REQUIREMENT -> Search the material for the word "resolution" and copy every line in which it occurs.

RECORDS TO USE ->
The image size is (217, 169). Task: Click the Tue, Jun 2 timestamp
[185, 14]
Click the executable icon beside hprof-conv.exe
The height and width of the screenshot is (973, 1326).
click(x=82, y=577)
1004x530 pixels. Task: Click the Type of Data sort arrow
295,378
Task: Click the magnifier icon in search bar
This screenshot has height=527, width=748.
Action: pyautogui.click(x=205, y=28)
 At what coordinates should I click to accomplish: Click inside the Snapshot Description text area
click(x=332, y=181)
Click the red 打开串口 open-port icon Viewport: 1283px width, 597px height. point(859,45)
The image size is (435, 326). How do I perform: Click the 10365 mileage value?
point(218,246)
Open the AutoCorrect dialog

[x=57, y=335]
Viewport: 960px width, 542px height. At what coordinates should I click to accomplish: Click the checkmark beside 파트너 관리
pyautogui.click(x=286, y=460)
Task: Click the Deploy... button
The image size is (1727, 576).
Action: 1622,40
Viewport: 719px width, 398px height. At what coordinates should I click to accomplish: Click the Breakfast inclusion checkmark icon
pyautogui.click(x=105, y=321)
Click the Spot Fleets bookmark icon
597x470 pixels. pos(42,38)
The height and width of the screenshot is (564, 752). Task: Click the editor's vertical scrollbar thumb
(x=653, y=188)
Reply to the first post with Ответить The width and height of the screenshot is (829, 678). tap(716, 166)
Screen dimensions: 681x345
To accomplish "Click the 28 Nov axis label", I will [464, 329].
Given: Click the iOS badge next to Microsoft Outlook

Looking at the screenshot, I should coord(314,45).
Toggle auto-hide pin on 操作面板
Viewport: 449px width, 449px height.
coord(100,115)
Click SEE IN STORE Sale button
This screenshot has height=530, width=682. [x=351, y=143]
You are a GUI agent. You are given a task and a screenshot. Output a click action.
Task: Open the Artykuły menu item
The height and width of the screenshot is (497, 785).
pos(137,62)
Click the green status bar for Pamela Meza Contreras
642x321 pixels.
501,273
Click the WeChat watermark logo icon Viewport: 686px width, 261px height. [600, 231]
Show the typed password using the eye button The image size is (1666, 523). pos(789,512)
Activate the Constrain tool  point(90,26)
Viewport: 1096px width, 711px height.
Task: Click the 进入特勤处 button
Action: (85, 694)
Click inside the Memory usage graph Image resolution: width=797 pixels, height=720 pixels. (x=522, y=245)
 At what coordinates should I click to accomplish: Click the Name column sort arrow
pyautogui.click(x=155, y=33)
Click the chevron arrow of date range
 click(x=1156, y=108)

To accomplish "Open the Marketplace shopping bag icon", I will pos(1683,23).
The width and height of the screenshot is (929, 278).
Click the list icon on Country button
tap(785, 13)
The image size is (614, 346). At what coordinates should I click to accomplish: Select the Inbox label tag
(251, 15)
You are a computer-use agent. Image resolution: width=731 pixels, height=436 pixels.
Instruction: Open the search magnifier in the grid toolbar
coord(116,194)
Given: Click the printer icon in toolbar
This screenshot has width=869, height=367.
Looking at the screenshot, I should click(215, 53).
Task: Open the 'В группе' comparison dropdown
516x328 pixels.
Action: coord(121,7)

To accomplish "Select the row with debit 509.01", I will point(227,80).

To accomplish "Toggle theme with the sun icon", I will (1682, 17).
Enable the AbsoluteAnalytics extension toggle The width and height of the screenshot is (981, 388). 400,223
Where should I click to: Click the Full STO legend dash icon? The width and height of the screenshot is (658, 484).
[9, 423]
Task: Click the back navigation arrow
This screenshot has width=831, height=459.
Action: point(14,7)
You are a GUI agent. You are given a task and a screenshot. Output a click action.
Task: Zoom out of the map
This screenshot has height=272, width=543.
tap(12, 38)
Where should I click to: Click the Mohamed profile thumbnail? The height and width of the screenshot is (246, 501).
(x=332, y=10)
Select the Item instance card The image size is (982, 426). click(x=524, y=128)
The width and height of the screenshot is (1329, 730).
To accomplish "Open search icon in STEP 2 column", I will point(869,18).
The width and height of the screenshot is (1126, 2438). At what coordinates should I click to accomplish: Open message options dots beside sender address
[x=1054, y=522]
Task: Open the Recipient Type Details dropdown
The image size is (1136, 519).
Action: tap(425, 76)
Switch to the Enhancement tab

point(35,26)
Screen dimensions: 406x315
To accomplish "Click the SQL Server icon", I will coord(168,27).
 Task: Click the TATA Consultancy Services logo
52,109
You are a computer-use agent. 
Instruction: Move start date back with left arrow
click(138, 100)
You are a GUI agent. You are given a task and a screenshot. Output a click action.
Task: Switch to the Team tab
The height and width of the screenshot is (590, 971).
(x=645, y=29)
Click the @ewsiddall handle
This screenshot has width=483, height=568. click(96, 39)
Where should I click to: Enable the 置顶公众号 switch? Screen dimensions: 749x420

ANSWER AREA ->
Click inside the Memory usage graph Image resolution: width=797 pixels, height=720 pixels. (x=522, y=245)
You are a computer-use agent. Image resolution: width=731 pixels, height=436 pixels.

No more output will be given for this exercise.